Üstelik bunun için öylesine paşa paşa müzakerelere, beylik siyasi söylemlere gerek yok.
İşte gazetemiz Gündem de böylesi süreçlerin bire bir muhatabı.
Tüm saldırıların yıpratmaların sonucu.
Ama inadın ve direnişin de kalesi gibi.
Devletin tüm yaklaşımlarının samimiyetinin adeta test edildiği bir yer.
Sadece devletin mi?
Türkiye’deki medyanın da yaklaşımı bu.
Örneğin; Türkiye’deki medyadan bahsedilirken, hiç mi hiç Gündem’den ya da Kürt basın geleneğinden bahsedilmez.
Kapsama alınmaz.
Bu sadece basın özgürlüğü meselesi değil.
Etik meselesi de değil.
Bu Türkiye’nin devlet mekanizmasının, medyasının, iş dünyasının, sosyal siyasal kurumlarının Kürtleri kendi kabullerini kabulleriyle ilgili bir durumdur.

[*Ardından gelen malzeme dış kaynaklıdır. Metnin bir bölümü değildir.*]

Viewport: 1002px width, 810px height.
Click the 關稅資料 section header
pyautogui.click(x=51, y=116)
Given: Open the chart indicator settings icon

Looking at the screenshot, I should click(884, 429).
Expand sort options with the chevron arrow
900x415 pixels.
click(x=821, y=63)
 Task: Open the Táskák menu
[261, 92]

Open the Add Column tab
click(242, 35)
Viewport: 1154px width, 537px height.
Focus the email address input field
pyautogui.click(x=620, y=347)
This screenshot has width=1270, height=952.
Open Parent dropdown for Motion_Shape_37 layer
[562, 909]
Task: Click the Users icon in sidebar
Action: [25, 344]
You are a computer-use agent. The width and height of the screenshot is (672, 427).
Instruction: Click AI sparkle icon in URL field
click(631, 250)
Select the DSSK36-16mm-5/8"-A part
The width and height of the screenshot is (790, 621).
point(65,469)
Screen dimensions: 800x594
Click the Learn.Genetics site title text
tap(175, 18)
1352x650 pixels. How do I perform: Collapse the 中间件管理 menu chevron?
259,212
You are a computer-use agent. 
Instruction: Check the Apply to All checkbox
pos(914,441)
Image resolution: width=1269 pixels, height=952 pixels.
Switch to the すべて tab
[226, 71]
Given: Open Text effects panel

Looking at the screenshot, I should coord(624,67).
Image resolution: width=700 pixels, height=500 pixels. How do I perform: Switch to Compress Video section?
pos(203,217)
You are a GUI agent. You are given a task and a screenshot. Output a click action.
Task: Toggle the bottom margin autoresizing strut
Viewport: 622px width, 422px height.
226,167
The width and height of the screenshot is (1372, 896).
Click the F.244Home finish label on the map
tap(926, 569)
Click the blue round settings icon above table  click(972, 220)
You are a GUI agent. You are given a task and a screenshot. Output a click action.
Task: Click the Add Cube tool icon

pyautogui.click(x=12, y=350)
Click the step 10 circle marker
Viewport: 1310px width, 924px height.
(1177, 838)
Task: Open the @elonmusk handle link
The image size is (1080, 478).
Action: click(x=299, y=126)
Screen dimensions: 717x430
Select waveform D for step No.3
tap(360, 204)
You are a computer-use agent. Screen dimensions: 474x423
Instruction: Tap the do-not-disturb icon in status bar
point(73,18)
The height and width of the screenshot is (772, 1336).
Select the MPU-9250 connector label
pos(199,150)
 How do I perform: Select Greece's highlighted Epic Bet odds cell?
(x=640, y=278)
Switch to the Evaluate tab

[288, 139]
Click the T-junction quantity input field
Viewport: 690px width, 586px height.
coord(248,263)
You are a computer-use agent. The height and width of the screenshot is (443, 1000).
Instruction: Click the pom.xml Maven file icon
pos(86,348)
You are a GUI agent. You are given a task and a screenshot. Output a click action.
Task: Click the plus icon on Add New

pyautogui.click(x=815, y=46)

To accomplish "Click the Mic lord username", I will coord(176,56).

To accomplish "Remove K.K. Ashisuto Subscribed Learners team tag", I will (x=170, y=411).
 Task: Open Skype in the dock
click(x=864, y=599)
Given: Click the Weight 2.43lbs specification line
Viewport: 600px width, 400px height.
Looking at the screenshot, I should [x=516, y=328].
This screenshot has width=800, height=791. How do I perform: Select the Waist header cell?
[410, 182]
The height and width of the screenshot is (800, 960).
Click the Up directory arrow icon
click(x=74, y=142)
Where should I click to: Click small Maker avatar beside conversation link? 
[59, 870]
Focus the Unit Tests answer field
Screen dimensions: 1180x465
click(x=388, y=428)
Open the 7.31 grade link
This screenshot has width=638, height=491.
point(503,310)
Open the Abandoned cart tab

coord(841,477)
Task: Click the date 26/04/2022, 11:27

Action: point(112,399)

Bu bir samimiyet meselesidir.
Sadece siyasi bakmamak lazım.
Ve sadece devlet merkezli bakmamak lazım.
Hep dıştalanacak bir insanlar topluluğunun en son gideceği yer neresidir.
Teslim olsa dahi kaplayacağı bir mekan, alacağı bir nefes, söyleyeceği bir söz vardır ve olacaktır.
Siz bunu nereye koyacaksanız.
Bunu bile yapamıyorsanız.
Öyleyse daha özgürlükçü, daha ileri düzeyde talepler yapan bir insanlar topluluğunu nasıl benimseyeceksiniz.